Data:
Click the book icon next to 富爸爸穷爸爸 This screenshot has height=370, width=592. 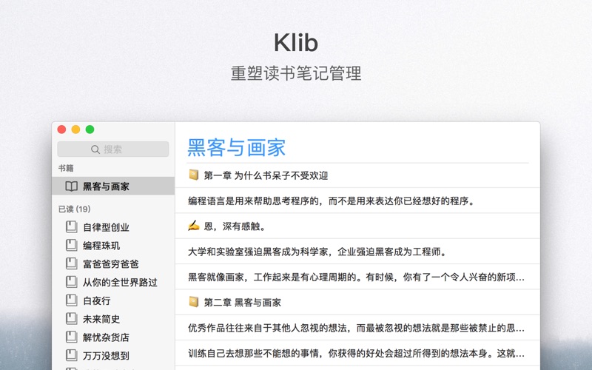71,263
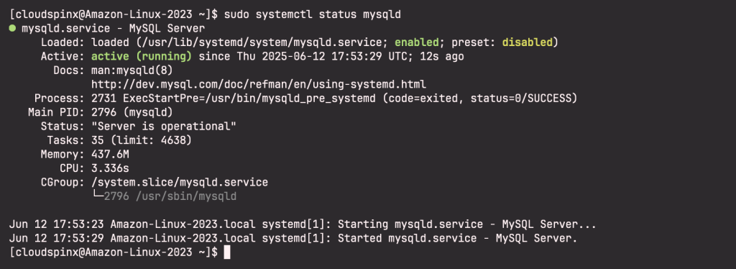
Task: Select the yellow 'disabled' preset text
Action: 527,42
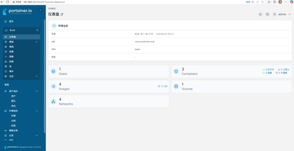Select 首页 in the sidebar
Image resolution: width=294 pixels, height=151 pixels.
11,21
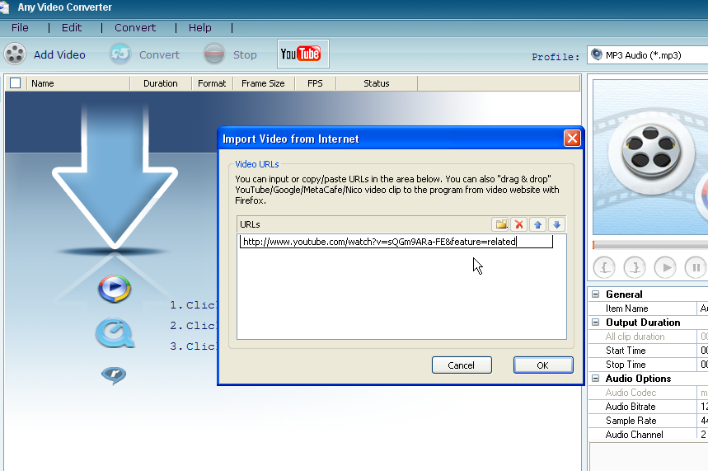
Task: Click the YouTube download icon
Action: pyautogui.click(x=302, y=54)
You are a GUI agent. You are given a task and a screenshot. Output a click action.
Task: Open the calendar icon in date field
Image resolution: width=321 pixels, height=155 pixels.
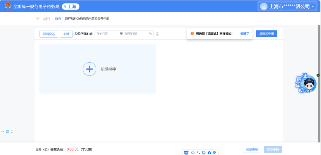click(150, 34)
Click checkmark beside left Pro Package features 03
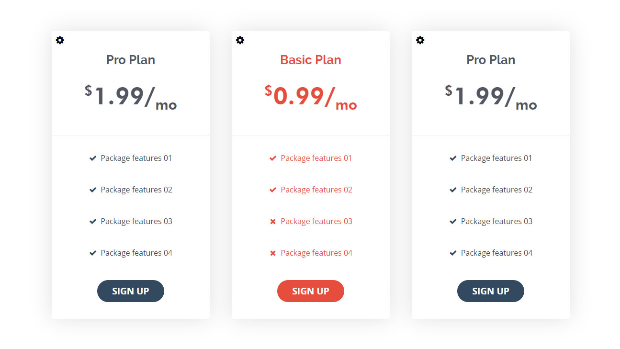 click(93, 222)
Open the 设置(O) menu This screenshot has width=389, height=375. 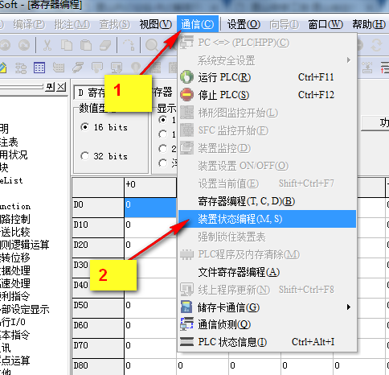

Exercise requirements:
Give again, word for word, each line from the one holding "Task: Open the calendar icon in date field" through the end of the entries, and leave out any picture.

Your solution:
Task: Open the calendar icon in date field
Image resolution: width=321 pixels, height=155 pixels.
click(150, 34)
Click checkmark beside left Pro Package features 03
 click(93, 222)
Open the 设置(O) menu This screenshot has width=389, height=375. 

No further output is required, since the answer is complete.